I recently dusted off an artificial neural network project, now published at https://bitbucket.org/egrange/daneuralnet/. This is a subject I’ve been dabbling on and off since the days of 8 bit CPUs.
The goals of the project are twofold: first experiment with neural networks that would be practical to run and train on current CPUs, and second experiment with JIT compilation of neural networks maths with Delphi.
TensorFlow and Python are cool, but they feel a bit too much like Minecraft, another sandbox of ready-made blocks 😉
The repository includes just two classic “demos”, and XOR training one, and another with the MNIST digits which is mostly useful for benchmarking maths routines, the dataset itself .
There are dependencies to the DWScript code base (for JIT portions), and the code is intended for Delphi 10.3 (uses modern syntax). This will also serve to kick-start the 64bit JITter for DWScript (stuck in limbo) and a SamplingProfiler 64bit version (stuck in limbo).
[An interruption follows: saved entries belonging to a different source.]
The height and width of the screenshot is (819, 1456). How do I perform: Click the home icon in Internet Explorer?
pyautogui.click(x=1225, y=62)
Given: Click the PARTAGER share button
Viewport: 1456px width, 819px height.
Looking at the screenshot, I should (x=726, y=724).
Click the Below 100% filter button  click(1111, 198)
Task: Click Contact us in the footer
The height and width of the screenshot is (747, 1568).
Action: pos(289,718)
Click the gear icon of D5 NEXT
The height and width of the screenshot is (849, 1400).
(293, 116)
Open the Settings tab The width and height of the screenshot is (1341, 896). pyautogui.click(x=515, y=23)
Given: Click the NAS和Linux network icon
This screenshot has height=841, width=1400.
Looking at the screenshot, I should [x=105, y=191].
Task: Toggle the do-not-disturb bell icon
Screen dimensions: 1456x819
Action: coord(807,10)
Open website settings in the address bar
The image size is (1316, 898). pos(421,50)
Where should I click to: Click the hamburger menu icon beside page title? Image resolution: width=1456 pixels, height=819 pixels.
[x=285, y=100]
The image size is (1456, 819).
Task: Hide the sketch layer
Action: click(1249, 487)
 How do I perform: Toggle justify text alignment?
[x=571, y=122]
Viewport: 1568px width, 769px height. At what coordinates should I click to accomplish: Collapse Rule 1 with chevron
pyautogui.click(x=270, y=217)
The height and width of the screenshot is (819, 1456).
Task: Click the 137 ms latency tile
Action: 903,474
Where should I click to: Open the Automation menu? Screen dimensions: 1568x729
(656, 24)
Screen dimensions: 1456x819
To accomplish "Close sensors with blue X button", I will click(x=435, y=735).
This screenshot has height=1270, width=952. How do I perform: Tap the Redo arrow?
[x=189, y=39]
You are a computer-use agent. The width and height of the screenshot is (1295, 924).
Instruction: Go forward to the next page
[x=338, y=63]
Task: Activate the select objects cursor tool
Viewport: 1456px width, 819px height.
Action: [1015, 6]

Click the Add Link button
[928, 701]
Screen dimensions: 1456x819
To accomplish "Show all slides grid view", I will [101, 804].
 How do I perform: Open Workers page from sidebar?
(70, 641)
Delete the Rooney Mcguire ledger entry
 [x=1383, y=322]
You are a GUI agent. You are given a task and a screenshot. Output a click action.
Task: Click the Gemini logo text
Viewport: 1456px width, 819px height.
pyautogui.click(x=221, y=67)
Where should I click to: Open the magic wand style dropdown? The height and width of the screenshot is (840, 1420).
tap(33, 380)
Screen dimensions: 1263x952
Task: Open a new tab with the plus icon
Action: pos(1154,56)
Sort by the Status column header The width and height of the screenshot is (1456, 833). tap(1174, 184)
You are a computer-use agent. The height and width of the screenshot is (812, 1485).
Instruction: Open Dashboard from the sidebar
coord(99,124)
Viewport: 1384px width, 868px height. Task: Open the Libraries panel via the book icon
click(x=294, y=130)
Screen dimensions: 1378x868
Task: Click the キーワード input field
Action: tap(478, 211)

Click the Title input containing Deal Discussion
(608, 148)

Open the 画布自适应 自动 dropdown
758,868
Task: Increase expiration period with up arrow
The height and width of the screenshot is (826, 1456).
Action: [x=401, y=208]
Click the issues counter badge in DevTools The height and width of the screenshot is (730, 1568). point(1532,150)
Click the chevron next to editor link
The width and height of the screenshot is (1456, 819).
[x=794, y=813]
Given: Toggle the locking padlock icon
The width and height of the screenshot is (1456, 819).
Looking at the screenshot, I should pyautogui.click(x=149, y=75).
The video below shows the output of the Neural Network while training to learn the XOR operator. Input values are the (x, y) coordinates of the image normalized to the [0..1] range.
The MNIST dataset demos trains a small 784-60-10 network, charts the progress and allows to check digits for which the recognition failed. Training time is over the whole 50k samples data set using Stochastic Gradient Descent, using a single CPU core.
What is the actual performance difference between Win32 JIT and Win64 asm of the current version?
IIRC unrolling the loop – as JIT does, but x86_64 asm doesn’t – is not a huge benefit on modern CPUs. On the contrary, less code may help the CPU opcache be more efficient – the better being if the loop can be within the CPU opcache lines.
Did you check https://github.com/joaopauloschuler/neural-api ?
This is a nice Open Source library by JP, with some proven asm to look upon.
Not sure about Win32, but for matrix-vector multiplication, vs the scalar SSE code generated by Delphi 10.3 (with excess precision off, but on a nested loop), my current best JIT’ed code is up to 25x faster on an AMD Ryzen, and up to 2x faster than OpenBLAS which has a similar-looking AVX/FMA kernel.
Nope, I had not found it in a quick search on Delphi / Pascal neural nets. Looks interesting indeed!